しかし、次期参院選の議論の中では、この特定技能2号の権利を見直すべきだという政党や、「外国人比率の上昇抑制」「外国人土地取得規制法案」といった文言を掲げる動きも見られます。このような風潮に対し、昨年、父から社長のバトンを引き継いだ長谷健太郎さん(39)は強い懸念を示しています。
外国人政策のあり方を問う:企業経営者の提言
長谷健太郎社長は、外国人材の貢献を高く評価しています。「海外人材のおかげで、社員平均年齢は約35歳と大幅に若返りました。彼らの忠誠心やハングリー精神から教えられることも多く、会社全体に良い影響を与えています。」と述べ、外国人材が日本の労働市場と企業に活力をもたらしている現実を強調します。そして、政治家に向けては「真面目に働く外国人を、もっと寛大な気持ちで受け入れるべきではないでしょうか。例えば、10年以上勤続して問題がなければ、定住できるようにすべきです」と提言しています。これは、一時的な労働力としての受け入れに留まらず、日本社会の一員として彼らが安心して暮らせる環境を整備することの重要性を示唆しています。
補足:技能実習と特定技能
外国人材の在留資格には「技能実習」と「特定技能」があります。
- 技能実習: 1993年に始まった制度で、途上国の外国人が日本で働きながら技能を習得することを目的としています。在留期間は最長5年です。

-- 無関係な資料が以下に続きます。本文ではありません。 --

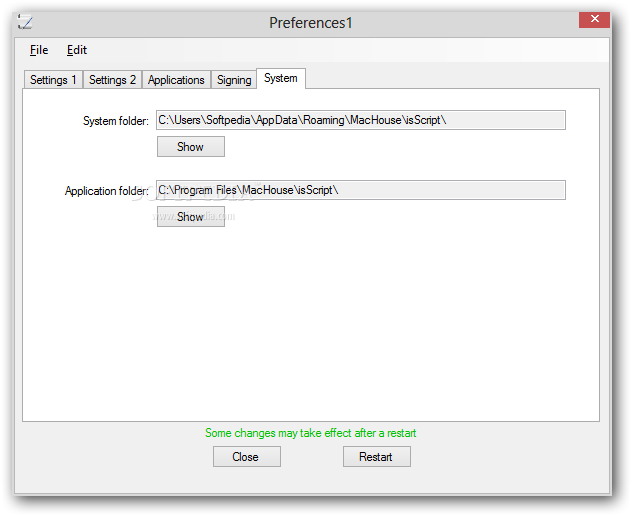Show the Application folder location
This screenshot has height=516, width=632.
pos(191,216)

- 特定技能: 2019年に、人手不足が深刻な特定の産業分野で外国人労働者を受け入れるために設けられました。技能水準に応じて1号と2号があり、1号の在留期間は通算5年です。一方、熟練した技能が求められる「2号」は在留期間に上限がなく、家族の帯同も認められています。
結論
滋賀県の事例が示すように、外国人材は日本の地域社会や産業にとって不可欠な存在となりつつあります。少子高齢化による労働力不足が深刻化する中で、彼らの勤勉さ、貢献意欲、そして日本社会への定着願望は、日本の持続的な発展にとって貴重な財産です。参院選での外国人政策に関する議論は、日本の未来を左右する重要な岐路に立っています。感情論や排他的な言動に流されることなく、真に日本の国益と社会の活力を最大化するためには、真面目に働き貢献する外国人材を寛容な心で受け入れ、長期的な視点に立った共生社会の実現に向けた政策が不可欠です。彼らが安心して日本で暮らし、働き続けられる環境を整備することが、今後の日本の活力と成長を支える鍵となるでしょう。